Top of Data for review
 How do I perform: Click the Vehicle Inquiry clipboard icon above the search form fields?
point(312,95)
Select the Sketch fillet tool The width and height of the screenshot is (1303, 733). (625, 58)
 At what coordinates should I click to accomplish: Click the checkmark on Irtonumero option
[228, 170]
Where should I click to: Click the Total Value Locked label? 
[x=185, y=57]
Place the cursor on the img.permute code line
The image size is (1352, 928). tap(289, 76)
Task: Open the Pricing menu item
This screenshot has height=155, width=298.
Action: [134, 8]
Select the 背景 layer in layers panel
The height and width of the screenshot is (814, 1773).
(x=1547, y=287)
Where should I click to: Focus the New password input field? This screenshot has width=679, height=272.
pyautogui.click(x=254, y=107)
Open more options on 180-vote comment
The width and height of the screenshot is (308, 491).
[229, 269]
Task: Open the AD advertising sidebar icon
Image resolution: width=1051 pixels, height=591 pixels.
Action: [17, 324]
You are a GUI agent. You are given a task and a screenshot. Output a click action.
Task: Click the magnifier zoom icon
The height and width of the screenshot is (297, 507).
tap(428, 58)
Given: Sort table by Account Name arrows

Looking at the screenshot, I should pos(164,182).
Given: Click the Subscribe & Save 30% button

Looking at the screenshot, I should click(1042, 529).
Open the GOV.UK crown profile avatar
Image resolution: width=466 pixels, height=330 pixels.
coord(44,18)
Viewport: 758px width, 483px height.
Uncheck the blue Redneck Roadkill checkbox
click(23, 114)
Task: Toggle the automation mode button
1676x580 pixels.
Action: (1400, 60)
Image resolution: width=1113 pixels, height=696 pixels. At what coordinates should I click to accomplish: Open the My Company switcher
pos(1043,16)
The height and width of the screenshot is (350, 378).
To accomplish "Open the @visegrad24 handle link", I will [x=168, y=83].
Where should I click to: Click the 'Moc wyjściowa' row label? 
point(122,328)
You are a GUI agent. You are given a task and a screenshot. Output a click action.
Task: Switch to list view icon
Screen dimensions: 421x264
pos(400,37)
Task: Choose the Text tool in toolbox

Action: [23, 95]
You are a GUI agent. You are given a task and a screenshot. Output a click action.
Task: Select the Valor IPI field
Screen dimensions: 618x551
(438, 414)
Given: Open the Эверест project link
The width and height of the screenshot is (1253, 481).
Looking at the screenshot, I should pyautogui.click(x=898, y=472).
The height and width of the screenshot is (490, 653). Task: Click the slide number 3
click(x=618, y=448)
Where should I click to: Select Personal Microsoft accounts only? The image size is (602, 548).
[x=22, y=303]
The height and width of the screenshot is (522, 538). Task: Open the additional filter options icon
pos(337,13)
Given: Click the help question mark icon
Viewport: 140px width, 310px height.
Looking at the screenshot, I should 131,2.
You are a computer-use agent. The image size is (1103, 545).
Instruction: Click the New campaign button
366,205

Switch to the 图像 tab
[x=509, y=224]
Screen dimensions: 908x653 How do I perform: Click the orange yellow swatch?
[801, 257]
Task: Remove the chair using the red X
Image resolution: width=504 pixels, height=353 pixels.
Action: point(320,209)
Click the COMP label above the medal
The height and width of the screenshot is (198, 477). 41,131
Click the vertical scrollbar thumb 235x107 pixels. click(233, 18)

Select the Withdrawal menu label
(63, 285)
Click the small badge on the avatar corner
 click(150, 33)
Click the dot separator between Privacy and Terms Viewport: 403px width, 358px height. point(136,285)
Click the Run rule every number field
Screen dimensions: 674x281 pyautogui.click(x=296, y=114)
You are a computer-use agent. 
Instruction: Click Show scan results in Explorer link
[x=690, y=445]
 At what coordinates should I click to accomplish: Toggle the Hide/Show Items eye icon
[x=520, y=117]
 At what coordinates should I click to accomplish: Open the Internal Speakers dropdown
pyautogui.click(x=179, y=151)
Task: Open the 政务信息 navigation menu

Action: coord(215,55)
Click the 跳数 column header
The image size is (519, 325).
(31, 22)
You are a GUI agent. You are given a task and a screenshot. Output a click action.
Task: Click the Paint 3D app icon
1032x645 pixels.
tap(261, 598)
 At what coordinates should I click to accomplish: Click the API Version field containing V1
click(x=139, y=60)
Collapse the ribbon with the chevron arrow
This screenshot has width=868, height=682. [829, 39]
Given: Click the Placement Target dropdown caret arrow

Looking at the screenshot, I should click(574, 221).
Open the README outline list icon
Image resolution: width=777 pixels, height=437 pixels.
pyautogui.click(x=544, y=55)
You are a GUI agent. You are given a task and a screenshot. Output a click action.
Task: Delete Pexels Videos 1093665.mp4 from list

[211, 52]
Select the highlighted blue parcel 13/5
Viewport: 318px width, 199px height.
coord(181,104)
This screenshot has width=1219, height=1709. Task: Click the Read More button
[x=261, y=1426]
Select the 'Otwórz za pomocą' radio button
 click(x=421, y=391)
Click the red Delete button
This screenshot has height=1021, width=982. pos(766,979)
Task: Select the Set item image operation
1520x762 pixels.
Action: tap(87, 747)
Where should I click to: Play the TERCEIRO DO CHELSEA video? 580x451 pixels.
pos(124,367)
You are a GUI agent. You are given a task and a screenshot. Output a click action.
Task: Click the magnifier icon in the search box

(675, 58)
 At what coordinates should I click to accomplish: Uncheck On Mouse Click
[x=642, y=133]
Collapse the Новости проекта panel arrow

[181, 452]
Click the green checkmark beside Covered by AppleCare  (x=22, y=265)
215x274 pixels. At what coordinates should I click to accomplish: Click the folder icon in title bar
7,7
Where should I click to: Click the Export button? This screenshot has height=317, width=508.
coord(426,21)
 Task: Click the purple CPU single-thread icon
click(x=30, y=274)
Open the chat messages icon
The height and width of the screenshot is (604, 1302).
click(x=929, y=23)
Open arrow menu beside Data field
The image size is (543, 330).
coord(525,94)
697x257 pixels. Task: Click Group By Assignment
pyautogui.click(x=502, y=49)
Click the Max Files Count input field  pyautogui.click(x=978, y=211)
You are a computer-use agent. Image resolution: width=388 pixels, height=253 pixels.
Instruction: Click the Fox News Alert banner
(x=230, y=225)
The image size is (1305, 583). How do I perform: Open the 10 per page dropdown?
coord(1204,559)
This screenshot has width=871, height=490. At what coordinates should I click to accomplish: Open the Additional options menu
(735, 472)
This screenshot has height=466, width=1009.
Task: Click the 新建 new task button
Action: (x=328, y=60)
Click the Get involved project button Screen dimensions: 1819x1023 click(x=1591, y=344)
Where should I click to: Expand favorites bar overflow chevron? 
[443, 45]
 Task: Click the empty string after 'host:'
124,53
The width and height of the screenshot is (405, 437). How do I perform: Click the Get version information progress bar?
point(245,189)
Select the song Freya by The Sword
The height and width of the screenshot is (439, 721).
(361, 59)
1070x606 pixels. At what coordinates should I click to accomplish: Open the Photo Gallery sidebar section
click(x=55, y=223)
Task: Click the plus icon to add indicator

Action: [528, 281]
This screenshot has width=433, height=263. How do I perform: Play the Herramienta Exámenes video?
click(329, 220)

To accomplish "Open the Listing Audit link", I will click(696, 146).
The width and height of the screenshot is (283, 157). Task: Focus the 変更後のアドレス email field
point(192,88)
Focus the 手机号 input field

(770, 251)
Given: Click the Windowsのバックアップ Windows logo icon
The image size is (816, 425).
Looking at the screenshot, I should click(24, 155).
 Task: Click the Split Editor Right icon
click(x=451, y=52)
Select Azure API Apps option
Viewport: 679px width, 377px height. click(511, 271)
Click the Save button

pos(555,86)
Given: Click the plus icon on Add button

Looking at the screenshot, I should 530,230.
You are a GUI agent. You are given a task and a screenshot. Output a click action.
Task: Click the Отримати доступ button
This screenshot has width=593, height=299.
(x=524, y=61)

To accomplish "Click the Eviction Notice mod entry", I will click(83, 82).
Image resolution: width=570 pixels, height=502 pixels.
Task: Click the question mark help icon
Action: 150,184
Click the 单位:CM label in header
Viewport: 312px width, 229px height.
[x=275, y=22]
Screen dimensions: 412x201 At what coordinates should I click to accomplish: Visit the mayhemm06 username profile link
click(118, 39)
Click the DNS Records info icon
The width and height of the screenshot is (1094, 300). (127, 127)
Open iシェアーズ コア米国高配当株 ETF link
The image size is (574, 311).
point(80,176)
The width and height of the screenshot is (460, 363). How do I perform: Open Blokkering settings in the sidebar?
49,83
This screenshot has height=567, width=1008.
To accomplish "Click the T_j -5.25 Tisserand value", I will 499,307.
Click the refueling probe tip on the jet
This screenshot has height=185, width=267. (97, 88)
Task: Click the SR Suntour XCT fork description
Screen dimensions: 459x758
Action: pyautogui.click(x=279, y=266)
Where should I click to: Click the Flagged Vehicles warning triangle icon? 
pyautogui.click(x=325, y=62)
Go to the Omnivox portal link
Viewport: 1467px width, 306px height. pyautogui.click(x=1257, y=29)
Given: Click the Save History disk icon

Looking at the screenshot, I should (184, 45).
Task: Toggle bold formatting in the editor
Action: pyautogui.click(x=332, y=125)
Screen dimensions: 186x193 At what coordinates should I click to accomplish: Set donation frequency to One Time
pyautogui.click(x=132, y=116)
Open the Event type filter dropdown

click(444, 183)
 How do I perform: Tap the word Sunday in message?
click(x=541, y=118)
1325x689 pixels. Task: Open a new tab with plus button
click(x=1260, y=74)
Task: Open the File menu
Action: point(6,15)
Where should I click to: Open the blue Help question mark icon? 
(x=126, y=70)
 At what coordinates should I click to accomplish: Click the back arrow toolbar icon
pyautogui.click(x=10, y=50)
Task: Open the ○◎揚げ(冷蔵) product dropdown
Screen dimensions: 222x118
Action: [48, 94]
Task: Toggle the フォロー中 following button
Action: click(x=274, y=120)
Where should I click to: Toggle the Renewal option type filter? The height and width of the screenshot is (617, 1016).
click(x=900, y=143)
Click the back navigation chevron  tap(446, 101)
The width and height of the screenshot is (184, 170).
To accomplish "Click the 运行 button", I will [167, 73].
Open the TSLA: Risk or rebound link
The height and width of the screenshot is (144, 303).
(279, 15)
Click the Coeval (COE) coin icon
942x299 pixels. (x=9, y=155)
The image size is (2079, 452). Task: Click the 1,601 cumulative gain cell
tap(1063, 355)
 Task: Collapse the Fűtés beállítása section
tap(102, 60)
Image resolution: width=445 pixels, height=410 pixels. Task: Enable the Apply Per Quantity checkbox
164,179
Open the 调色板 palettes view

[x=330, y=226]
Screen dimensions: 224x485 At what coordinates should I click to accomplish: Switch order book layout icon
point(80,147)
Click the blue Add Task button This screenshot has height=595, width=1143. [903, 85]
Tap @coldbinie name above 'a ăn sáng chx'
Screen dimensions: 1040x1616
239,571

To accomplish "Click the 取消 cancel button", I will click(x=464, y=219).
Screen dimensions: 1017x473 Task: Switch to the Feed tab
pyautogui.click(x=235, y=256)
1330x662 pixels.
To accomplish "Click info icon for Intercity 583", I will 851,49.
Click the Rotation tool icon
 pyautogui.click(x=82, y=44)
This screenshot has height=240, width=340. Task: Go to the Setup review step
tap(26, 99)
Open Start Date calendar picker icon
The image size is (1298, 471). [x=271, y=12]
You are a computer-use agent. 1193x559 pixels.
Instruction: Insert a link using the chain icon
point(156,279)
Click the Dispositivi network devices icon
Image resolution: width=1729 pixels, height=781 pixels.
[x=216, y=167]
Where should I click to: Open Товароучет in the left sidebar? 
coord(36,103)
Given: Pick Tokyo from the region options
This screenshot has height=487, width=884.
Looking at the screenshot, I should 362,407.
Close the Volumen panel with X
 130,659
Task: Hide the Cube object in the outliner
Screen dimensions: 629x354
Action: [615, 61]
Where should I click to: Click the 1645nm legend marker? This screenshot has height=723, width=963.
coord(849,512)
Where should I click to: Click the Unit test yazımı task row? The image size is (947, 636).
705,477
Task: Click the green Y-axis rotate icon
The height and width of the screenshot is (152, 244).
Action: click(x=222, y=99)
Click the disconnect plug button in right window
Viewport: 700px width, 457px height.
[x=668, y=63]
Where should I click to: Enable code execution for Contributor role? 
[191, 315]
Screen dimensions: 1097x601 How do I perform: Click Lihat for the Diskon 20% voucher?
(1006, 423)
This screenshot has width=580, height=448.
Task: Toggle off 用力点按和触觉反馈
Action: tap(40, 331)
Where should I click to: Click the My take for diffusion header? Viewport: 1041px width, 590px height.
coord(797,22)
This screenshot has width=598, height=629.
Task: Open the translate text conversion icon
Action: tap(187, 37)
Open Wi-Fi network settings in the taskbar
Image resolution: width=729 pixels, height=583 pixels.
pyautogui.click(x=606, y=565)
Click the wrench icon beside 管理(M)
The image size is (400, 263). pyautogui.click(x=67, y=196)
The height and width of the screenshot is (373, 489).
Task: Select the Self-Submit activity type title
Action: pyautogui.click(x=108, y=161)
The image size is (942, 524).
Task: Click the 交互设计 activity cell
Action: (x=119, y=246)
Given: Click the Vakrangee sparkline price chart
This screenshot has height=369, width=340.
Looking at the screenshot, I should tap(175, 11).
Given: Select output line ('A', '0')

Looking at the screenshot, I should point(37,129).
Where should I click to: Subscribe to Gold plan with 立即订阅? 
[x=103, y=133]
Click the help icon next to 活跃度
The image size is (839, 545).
Bottom of Data for review
#### Directions for this task:
Among the lines of the data, find every one that holds "project" and copy it.

#### Written response:
Given: Open the Эверест project link
Click the Get involved project button Screen dimensions: 1819x1023 click(x=1591, y=344)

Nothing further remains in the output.